Give the following records again in full and without alteration.

---------- Data excerpts ----------

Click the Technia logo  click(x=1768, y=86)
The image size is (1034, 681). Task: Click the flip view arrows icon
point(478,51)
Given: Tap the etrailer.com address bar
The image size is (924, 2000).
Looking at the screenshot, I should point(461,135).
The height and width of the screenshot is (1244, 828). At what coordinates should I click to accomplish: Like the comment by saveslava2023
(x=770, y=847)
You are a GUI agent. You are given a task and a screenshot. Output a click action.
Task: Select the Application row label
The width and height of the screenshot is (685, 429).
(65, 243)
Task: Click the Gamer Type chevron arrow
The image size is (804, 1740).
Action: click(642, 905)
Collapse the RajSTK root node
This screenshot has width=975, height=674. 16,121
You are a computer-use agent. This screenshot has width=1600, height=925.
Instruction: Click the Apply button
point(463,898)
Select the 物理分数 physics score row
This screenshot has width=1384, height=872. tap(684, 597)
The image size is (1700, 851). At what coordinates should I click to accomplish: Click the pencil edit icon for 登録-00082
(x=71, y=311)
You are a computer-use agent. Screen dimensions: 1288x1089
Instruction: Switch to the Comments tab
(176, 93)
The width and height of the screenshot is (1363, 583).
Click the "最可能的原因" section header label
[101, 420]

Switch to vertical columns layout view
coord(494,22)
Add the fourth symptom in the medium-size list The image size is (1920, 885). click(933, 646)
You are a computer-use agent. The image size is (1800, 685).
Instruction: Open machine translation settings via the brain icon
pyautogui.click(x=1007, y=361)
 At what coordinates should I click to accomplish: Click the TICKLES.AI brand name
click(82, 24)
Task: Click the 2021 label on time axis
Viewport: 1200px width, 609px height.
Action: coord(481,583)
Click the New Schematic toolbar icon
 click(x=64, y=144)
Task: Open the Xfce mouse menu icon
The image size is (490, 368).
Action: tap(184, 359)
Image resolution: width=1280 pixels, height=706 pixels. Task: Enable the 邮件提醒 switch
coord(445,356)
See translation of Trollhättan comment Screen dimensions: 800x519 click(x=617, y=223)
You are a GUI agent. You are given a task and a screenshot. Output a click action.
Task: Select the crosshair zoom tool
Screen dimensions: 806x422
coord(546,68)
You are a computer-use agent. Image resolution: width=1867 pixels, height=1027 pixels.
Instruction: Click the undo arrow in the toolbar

----------

=== Response to the task ===
Click the Technia logo  click(x=1768, y=86)
The image size is (1034, 681). Task: Click the flip view arrows icon
point(478,51)
Given: Tap the etrailer.com address bar
The image size is (924, 2000).
Looking at the screenshot, I should point(461,135).
The height and width of the screenshot is (1244, 828). At what coordinates should I click to accomplish: Like the comment by saveslava2023
(x=770, y=847)
You are a GUI agent. You are given a task and a screenshot. Output a click action.
Task: Select the Application row label
The width and height of the screenshot is (685, 429).
(65, 243)
Task: Click the Gamer Type chevron arrow
The image size is (804, 1740).
Action: click(642, 905)
Collapse the RajSTK root node
This screenshot has width=975, height=674. 16,121
You are a computer-use agent. This screenshot has width=1600, height=925.
Instruction: Click the Apply button
point(463,898)
Select the 物理分数 physics score row
This screenshot has width=1384, height=872. tap(684, 597)
The image size is (1700, 851). At what coordinates should I click to accomplish: Click the pencil edit icon for 登録-00082
(x=71, y=311)
You are a computer-use agent. Screen dimensions: 1288x1089
Instruction: Switch to the Comments tab
(176, 93)
The width and height of the screenshot is (1363, 583).
Click the "最可能的原因" section header label
[101, 420]

Switch to vertical columns layout view
coord(494,22)
Add the fourth symptom in the medium-size list The image size is (1920, 885). click(933, 646)
You are a computer-use agent. The image size is (1800, 685).
Instruction: Open machine translation settings via the brain icon
pyautogui.click(x=1007, y=361)
 At what coordinates should I click to accomplish: Click the TICKLES.AI brand name
click(82, 24)
Task: Click the 2021 label on time axis
Viewport: 1200px width, 609px height.
Action: coord(481,583)
Click the New Schematic toolbar icon
 click(x=64, y=144)
Task: Open the Xfce mouse menu icon
The image size is (490, 368).
Action: tap(184, 359)
Image resolution: width=1280 pixels, height=706 pixels. Task: Enable the 邮件提醒 switch
coord(445,356)
See translation of Trollhättan comment Screen dimensions: 800x519 click(x=617, y=223)
You are a GUI agent. You are given a task and a screenshot. Output a click action.
Task: Select the crosshair zoom tool
Screen dimensions: 806x422
coord(546,68)
You are a computer-use agent. Image resolution: width=1867 pixels, height=1027 pixels.
Instruction: Click the undo arrow in the toolbar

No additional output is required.